В 1854 году Якушкин, всю свою Сибирь пробегавший в потрепанной короткой шубейке, решил вдруг заказать роскошную доху — пыжиковую, подбитую песцом; такая была только у одного Волконского-сына. Якушкин начинал подумывать о возвращении. И тут не было, конечно, никакой суетности, никакого старческого тщеславия; впрочем, и хворями, удручавшими к тому времени Якушкина, желание иметь столь нарядное одеяние не объяснишь. Тут сказывалось историческое чувство — завершалась эпоха Якушкина, он был готов к вступлению в новую жизнь и хотел выглядеть достойным такого события образом.

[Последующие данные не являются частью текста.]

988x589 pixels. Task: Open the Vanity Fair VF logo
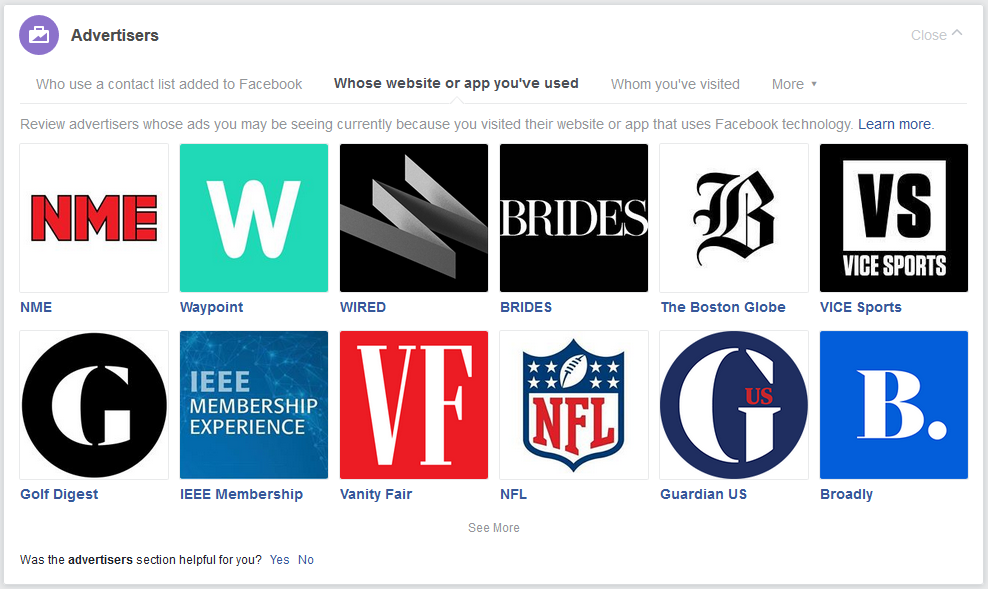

В комнатенке, где жил в Ялуторовске Якушкин, над письменным столом висели портреты родных и особенно близких ему людей; был, кстати, среди них и портрет Чаадаева. «Самое мне близкое общество состоит из портретов», — обронил Якушкин в 1850 году в одном из писем. Горькие, конечно, слова. И гордые: в них — одиночество и верность былому.
Новая жизнь, похоже, может начаться для Якушкина теперь — приходит, возможно, его новое время. Если это произойдет, не надо будет искать для портрета Якушкина нового места среди его современников — он займет, наконец, свое — «в самом близком» для него и для нас «обществе». Но, прощаясь сейчас со старым Якушкиным снаряжающимся в свой последний дальний путь, я все вспоминаю того — молодого, на известной акварели, с каким-то необыкновенно чистым взглядом упорных и ясных глаз.
ПОСЛЕСЛОВИЕ
Имя Якушкина мало знакомо широкому читателю. Проследить нравственную силу, величие его мысли можно лишь по сохранившимся источникам, принадлежащим перу самого декабриста и его единомышленников. А. А. Лебедев убедительно показывает, как окружающий мир, эпоха оставляют свой след, проявляют свое отражение в жизни личности, если, конечно, личность значительна.

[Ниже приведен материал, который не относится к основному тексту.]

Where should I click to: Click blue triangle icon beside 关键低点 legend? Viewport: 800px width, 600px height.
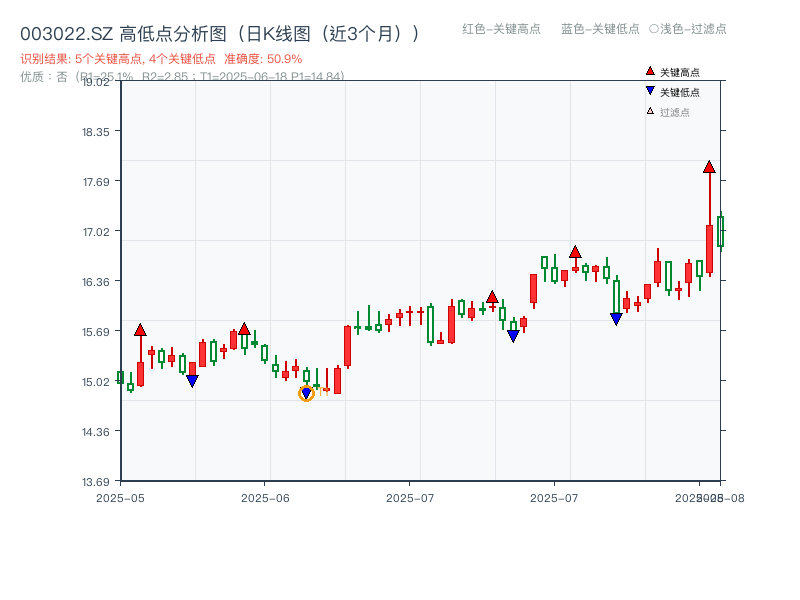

Перед нами философско-публицистическое эссе, пронизанное оригинальной позицией автора, зачастую парадоксальной, но убежденной и последовательной. Главная заслуга автора — искусство заставить думать, включить читателя в активный процесс творчества, сделать в конечном итоге свой выбор в определении исторического места Якушкина, декабризма и революции как способа действия вообще.